Let me back up. In my experience, Texas can get an unfair rap from the coastal types. When my husband and I left Washington, D.C., for Dallas in 2014, we were given a nice bottle of red wine and forlorn claps on the back, as if we were on our way to big box housing, strip malls, and megachurches, leaving the finer life behind. When I tell my Washington colleagues that our house is more than 50 years old, we are within walking distance from Whole Foods and a lake, we go to a tiny Anglican church downtown, and that at least one of my children is more fluent in Spanish than English according to state testing, they are, in a word, dumbfounded.

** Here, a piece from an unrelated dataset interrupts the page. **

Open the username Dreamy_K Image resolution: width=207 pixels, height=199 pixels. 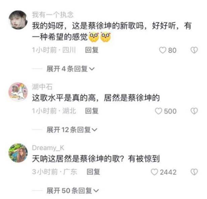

This perception isn’t just on the American coasts. Just days after I filed the first draft of this story, I jetted off to London for my husband to launch his newest spy novel. Nearly every day of the week we were there, the Financial Times included some mention of Texas Republicans, always about red meat issues like abortion or immigration. Never about our state’s highly diverse, growth-oriented, pro-family constituency, which provides unmatched opportunity and a model for economies worldwide. . . .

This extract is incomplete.